FINANCE
History repeating itself? The great bundling debate
Published On :
By Pat Patel – Global Content Director Money20/20
When I hear the word bundle I tend to get catapulted back to my childhood, back to the school playground, when the word ‘BUNDLE’ was shouted and you ran. You either ran to jump on the poor soul who was about to be bundledor ran away from the scrabbling mob bundlingyou. Now onto financial services. This story is about whether we are heading to or from (or in fact back to) a good old-fashioned bundle.
The Financial Services playground has experienced a movement towards, then away and then towards bundling in recent years all driven by insurgents. While the majority are scaleups such as Zopa, TransferWise, Robinhood or even Square, some are consumer internet companies such as Amazon and Alibaba (via Ant Financial). Moving from specialism to diversification in the quest for scale. But how do these insurgents make the unit economics stack up?
Bundling since the dawn of banking
In the beginning, banks built out their product offerings akin to ‘a supermarket’ for all financial needs (within reason). Cross-selling and cross-subsidising were key and banks capitalised on their strength of brand and the consumer and political need for trust. Scale and unit economics could be achieved and large players dominated their domestic markets and grew internationally.

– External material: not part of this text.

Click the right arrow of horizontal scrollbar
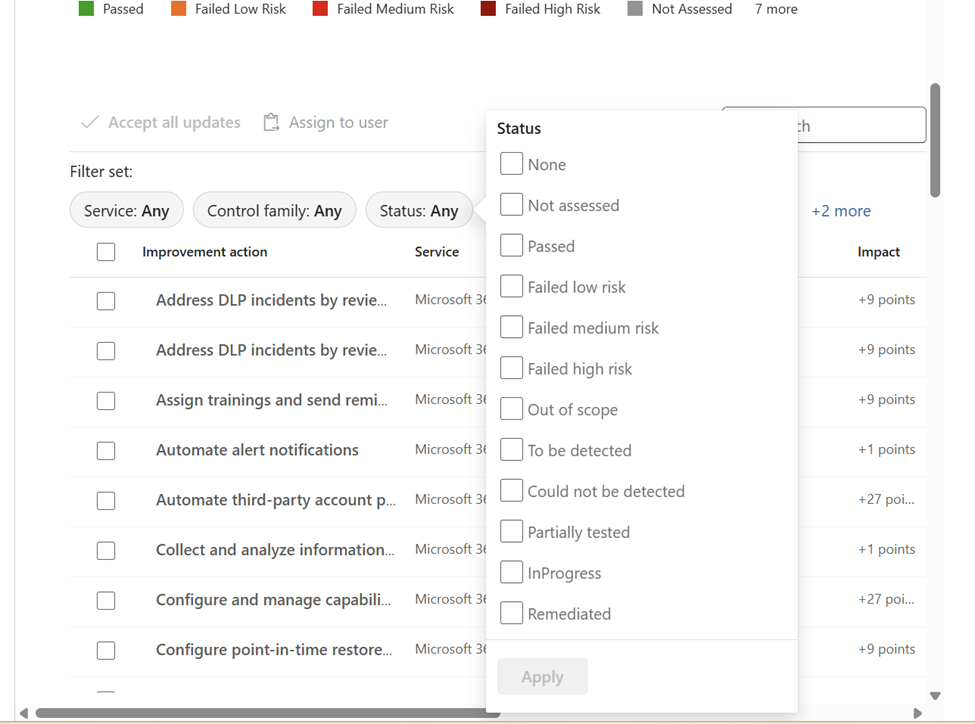Viewport: 975px width, 724px height. (x=918, y=713)
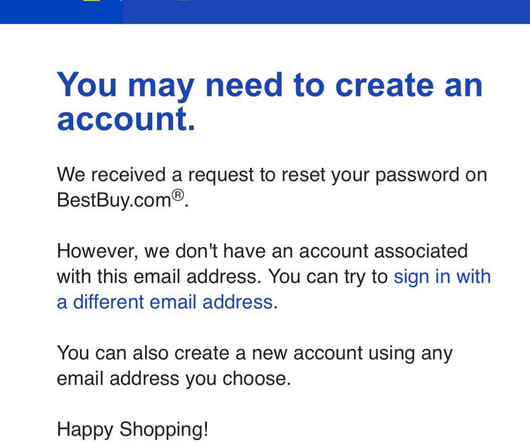530x442 pixels.
Task: Select 'email address you choose.' text
Action: pyautogui.click(x=174, y=379)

As this trust deteriorated during the financial crisis, alongside a demand for better products and choice, the door opened for startups to offer niche products that were either cheaper or easier to use, leveraging their agility and new technology. By leveraging mobile app stores, open APIs, cloud infrastructures and banking regulation,startups focussed on single experiences and markets.

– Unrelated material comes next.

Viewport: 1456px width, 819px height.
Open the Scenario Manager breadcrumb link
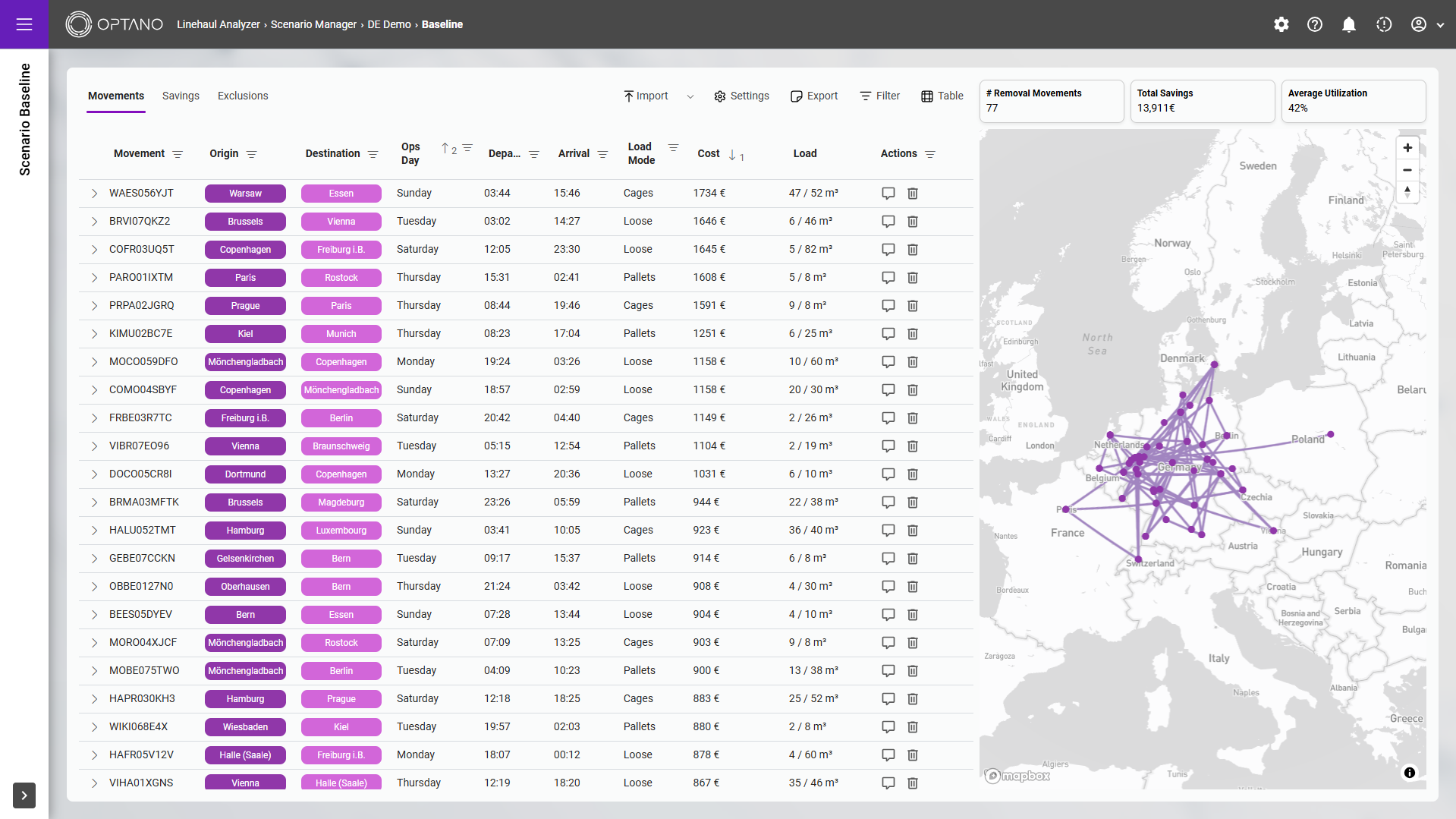click(313, 24)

Now we are in the early phases of rebundling as customer acquisition costs have risen, due to increased competition and a desire from customers for contextual and seamless experiences. The advent of more APIs, disruptive technologies like artificial intelligence and the ability to leverage structured and unstructured data is meeting these needs, enabling greater insight into customers.
To combat this increasing competition and customer acquisition costs, growing scale or providing more services to existing customer base become essential for insurgent survival.
New models are evolving
The key question is what’s next? Is this insurgent model sustainable? In recent years, marketplaces have been enabling a new form of rebundling for those insurgents that have built scale as a niche unbundler. A great example of this is N26 as it connects with niche players to offer a broader range of services to its customers. The best of both worlds if the commercial model can stack up!
Source: N26
To bundle or not to bundle?
There seems to be two business models emerging, firstly those that build their own product capabilities themselves, largely traditional banks and some scale ups and then those that build a platform to connect to third parties and take a commission of every product sold to its customers. There are certainly parallels with how app stores operate and in the domain of financial services, Ant Financial, via its Alipay product has managed to achieve this providing a range of products starting with payments and then moving into savings, lending and much more.
At present the driver seems to be scale. The next consideration needs to be whether the unit economics stack up as the cost to acquire customers are increasing and the competitive playground is changing.